Material supplied: Begin
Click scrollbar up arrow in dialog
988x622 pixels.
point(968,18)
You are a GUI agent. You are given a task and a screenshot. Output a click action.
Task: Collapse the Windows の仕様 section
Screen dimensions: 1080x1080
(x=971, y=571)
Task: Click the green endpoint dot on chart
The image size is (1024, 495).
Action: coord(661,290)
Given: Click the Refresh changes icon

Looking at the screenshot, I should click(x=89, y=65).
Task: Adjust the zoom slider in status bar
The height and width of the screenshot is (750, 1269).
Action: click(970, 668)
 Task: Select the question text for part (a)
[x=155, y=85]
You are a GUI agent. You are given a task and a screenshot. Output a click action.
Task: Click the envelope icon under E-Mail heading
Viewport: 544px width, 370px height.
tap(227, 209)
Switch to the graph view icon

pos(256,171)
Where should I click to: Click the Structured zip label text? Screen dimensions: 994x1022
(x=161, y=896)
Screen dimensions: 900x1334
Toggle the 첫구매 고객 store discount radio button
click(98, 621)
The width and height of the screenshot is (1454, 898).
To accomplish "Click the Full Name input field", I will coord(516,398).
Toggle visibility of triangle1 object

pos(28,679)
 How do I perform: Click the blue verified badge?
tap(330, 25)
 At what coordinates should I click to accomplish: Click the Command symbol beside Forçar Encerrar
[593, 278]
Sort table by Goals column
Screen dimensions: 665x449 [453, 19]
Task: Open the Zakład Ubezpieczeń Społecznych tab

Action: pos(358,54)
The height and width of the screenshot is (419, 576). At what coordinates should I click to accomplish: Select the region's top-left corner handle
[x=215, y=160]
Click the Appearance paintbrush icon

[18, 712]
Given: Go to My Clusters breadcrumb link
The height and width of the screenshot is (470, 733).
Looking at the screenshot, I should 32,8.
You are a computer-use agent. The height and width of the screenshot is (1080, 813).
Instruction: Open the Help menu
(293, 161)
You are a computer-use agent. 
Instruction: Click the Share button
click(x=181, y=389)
Material supplied: End
Problem ▸ The full data, transcribed without change, is the expected answer.

Exercise solution ▸
Click scrollbar up arrow in dialog
988x622 pixels.
point(968,18)
You are a GUI agent. You are given a task and a screenshot. Output a click action.
Task: Collapse the Windows の仕様 section
Screen dimensions: 1080x1080
(x=971, y=571)
Task: Click the green endpoint dot on chart
The image size is (1024, 495).
Action: coord(661,290)
Given: Click the Refresh changes icon

Looking at the screenshot, I should click(x=89, y=65).
Task: Adjust the zoom slider in status bar
The height and width of the screenshot is (750, 1269).
Action: click(970, 668)
 Task: Select the question text for part (a)
[x=155, y=85]
You are a GUI agent. You are given a task and a screenshot. Output a click action.
Task: Click the envelope icon under E-Mail heading
Viewport: 544px width, 370px height.
tap(227, 209)
Switch to the graph view icon

pos(256,171)
Where should I click to: Click the Structured zip label text? Screen dimensions: 994x1022
(x=161, y=896)
Screen dimensions: 900x1334
Toggle the 첫구매 고객 store discount radio button
click(98, 621)
The width and height of the screenshot is (1454, 898).
To accomplish "Click the Full Name input field", I will coord(516,398).
Toggle visibility of triangle1 object

pos(28,679)
 How do I perform: Click the blue verified badge?
tap(330, 25)
 At what coordinates should I click to accomplish: Click the Command symbol beside Forçar Encerrar
[593, 278]
Sort table by Goals column
Screen dimensions: 665x449 [453, 19]
Task: Open the Zakład Ubezpieczeń Społecznych tab

Action: pos(358,54)
The height and width of the screenshot is (419, 576). At what coordinates should I click to accomplish: Select the region's top-left corner handle
[x=215, y=160]
Click the Appearance paintbrush icon

[18, 712]
Given: Go to My Clusters breadcrumb link
The height and width of the screenshot is (470, 733).
Looking at the screenshot, I should 32,8.
You are a computer-use agent. The height and width of the screenshot is (1080, 813).
Instruction: Open the Help menu
(293, 161)
You are a computer-use agent. 
Instruction: Click the Share button
click(x=181, y=389)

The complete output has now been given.